Copy the rows from the line with "Click the bar chart icon in top toolbar" to the line with "point(30,445)", replacing "toolbar" with "menu bar" and leaving everything else unchanged. Give only these rows.

--- start Given records ---

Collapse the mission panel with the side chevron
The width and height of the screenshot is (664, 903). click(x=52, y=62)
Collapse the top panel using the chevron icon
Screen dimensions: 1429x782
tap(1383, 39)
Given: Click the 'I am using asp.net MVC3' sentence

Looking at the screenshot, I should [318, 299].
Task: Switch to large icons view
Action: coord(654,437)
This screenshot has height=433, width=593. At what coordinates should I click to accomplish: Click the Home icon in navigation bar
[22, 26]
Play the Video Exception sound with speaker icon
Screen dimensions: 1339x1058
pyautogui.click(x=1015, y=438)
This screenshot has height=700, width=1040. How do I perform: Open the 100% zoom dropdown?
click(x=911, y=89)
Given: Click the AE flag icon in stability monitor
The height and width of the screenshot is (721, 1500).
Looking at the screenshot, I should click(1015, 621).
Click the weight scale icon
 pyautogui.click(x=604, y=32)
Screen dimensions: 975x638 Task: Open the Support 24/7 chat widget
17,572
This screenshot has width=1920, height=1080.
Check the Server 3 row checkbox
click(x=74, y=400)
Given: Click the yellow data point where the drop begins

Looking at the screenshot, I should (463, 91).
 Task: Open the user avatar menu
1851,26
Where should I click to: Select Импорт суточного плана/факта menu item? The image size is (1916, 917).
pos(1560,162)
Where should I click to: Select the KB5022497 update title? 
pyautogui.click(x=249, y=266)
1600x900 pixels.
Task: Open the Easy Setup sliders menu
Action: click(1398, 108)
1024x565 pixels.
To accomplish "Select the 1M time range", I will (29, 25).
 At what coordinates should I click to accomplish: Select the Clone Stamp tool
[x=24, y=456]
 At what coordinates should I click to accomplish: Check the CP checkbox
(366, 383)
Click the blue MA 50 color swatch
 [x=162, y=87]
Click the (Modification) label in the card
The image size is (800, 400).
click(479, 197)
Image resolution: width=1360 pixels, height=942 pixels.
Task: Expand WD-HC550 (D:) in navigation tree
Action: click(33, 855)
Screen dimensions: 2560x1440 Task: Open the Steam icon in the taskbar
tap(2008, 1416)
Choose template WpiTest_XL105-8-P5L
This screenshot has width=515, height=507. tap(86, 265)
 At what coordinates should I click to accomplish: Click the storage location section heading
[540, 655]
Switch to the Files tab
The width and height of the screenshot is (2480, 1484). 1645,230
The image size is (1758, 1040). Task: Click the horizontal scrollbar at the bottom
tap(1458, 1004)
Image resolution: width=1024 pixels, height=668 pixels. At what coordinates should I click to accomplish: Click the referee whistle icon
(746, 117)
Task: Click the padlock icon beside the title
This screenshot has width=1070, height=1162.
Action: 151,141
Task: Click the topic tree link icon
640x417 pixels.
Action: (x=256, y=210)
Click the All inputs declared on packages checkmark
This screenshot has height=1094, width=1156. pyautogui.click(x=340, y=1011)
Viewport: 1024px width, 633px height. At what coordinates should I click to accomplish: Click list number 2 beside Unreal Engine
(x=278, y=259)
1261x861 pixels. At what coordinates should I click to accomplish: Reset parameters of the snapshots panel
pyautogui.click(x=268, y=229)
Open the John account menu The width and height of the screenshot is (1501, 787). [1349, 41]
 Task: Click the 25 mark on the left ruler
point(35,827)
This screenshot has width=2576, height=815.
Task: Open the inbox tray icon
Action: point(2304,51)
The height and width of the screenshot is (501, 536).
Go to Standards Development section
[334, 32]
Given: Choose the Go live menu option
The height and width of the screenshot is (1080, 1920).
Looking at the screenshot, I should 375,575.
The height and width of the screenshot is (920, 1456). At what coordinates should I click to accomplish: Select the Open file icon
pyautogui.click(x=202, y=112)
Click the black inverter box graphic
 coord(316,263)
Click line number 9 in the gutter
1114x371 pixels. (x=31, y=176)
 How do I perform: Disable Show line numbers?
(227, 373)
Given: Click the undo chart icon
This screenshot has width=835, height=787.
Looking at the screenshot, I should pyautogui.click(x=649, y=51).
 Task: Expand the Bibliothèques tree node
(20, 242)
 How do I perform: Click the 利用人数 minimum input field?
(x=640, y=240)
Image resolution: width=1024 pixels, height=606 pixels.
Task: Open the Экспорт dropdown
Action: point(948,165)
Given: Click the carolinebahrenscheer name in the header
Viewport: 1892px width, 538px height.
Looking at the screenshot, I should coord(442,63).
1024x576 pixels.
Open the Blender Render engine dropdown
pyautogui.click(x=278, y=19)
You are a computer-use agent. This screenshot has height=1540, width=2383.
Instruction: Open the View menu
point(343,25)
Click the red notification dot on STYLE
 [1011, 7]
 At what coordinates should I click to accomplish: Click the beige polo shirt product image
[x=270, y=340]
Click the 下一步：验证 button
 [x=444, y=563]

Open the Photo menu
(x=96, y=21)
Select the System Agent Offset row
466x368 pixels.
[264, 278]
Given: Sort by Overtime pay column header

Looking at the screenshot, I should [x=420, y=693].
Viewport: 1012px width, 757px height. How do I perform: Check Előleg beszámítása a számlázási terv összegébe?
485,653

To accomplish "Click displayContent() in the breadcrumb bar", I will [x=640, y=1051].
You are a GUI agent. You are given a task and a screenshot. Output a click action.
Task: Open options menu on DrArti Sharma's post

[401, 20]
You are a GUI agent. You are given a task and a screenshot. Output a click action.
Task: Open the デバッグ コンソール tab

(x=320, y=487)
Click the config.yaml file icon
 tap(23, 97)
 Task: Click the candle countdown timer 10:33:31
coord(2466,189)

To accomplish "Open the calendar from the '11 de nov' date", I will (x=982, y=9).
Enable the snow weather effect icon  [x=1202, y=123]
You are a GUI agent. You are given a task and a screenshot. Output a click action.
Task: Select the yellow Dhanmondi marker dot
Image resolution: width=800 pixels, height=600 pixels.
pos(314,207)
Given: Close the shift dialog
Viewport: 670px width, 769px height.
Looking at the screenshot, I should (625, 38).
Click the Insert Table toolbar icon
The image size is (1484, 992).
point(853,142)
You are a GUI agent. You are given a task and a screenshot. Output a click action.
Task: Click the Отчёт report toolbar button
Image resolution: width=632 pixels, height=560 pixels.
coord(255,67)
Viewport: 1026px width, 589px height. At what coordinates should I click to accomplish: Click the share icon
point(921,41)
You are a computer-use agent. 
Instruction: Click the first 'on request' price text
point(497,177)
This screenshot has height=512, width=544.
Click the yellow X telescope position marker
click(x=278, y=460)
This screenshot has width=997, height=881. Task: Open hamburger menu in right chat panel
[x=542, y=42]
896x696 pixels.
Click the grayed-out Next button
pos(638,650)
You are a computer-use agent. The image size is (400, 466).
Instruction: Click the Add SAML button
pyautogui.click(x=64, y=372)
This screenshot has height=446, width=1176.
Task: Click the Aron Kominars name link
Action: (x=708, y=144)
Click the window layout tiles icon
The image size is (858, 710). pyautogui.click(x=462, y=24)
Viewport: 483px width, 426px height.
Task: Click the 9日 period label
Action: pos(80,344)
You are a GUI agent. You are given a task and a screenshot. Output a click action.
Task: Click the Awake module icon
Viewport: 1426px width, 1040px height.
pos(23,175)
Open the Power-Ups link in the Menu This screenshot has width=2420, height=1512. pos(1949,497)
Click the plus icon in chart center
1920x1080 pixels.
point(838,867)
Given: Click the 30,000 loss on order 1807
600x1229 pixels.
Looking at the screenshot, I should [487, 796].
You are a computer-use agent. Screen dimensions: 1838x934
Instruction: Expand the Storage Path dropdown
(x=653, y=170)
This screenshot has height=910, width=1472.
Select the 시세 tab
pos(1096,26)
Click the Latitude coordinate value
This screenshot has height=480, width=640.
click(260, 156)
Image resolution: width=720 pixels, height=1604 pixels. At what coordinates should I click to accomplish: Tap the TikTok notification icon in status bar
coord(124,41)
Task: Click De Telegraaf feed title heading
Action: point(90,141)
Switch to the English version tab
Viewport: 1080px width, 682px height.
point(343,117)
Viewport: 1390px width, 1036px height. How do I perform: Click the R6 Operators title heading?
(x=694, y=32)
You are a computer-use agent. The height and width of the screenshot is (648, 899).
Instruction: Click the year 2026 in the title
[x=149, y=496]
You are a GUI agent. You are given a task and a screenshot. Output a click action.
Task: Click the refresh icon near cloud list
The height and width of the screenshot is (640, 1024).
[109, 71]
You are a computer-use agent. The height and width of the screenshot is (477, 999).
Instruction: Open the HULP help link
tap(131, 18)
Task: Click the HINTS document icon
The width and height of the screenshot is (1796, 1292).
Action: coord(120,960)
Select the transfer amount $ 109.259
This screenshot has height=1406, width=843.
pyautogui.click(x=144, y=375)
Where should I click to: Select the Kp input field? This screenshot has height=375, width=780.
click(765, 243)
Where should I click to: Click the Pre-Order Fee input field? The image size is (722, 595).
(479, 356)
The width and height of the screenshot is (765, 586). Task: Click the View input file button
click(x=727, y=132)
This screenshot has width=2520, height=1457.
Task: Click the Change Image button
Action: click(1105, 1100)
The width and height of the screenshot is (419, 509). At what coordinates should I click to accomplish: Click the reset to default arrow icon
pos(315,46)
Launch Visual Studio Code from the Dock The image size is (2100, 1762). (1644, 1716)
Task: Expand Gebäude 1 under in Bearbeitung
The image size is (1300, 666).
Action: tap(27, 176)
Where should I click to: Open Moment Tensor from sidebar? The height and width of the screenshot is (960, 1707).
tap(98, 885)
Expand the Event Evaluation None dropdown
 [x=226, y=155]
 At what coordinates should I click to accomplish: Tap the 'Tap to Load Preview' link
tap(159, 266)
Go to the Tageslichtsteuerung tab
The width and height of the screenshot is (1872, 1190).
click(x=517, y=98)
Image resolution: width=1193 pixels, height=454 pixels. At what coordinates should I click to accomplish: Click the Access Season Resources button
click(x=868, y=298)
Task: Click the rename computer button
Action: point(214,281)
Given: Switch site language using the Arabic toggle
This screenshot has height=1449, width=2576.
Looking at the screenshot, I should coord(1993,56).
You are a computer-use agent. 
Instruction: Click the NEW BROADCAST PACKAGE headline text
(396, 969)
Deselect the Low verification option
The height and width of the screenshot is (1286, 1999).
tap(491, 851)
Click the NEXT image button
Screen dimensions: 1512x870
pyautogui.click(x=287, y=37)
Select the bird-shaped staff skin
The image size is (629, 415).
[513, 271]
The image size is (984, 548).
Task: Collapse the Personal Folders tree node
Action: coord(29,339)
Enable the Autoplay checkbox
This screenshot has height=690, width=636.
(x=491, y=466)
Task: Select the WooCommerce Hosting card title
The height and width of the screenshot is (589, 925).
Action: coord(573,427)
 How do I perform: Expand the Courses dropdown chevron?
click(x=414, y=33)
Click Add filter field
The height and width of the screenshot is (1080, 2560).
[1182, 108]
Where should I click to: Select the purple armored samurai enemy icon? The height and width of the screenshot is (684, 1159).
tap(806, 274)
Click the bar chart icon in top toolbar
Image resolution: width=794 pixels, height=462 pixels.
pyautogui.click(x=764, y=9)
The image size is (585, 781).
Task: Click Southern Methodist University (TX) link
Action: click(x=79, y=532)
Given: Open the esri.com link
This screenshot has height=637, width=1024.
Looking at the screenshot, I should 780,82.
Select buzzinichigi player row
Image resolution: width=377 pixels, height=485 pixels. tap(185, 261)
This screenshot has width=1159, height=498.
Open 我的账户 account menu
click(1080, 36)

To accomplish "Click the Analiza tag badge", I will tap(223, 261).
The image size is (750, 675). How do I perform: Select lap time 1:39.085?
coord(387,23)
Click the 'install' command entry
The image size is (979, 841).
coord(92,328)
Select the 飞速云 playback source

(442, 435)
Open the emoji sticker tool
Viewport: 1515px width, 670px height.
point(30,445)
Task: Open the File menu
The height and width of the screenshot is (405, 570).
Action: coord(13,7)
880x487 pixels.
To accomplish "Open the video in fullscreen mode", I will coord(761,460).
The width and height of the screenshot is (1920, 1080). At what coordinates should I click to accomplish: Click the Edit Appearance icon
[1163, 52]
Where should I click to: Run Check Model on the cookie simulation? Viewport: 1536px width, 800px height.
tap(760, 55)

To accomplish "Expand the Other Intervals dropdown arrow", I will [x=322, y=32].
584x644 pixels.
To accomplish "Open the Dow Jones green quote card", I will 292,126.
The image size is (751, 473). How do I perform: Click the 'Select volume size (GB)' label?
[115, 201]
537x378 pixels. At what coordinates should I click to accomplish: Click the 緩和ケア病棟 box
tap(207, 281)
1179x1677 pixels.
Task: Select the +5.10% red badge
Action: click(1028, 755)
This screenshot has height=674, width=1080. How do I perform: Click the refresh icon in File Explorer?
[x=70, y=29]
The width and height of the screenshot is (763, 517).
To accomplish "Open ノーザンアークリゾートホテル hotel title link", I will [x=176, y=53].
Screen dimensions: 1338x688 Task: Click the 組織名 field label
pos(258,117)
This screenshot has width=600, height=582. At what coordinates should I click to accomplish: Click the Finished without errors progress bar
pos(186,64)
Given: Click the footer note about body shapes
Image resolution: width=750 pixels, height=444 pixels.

--- end Given records ---

* **Answer to the exercise**:
Click the bar chart icon in top menu bar
Image resolution: width=794 pixels, height=462 pixels.
pyautogui.click(x=764, y=9)
The image size is (585, 781).
Task: Click Southern Methodist University (TX) link
Action: click(x=79, y=532)
Given: Open the esri.com link
This screenshot has height=637, width=1024.
Looking at the screenshot, I should 780,82.
Select buzzinichigi player row
Image resolution: width=377 pixels, height=485 pixels. tap(185, 261)
This screenshot has width=1159, height=498.
Open 我的账户 account menu
click(1080, 36)

To accomplish "Click the Analiza tag badge", I will tap(223, 261).
The image size is (750, 675). How do I perform: Select lap time 1:39.085?
coord(387,23)
Click the 'install' command entry
The image size is (979, 841).
coord(92,328)
Select the 飞速云 playback source

(442, 435)
Open the emoji sticker tool
Viewport: 1515px width, 670px height.
point(30,445)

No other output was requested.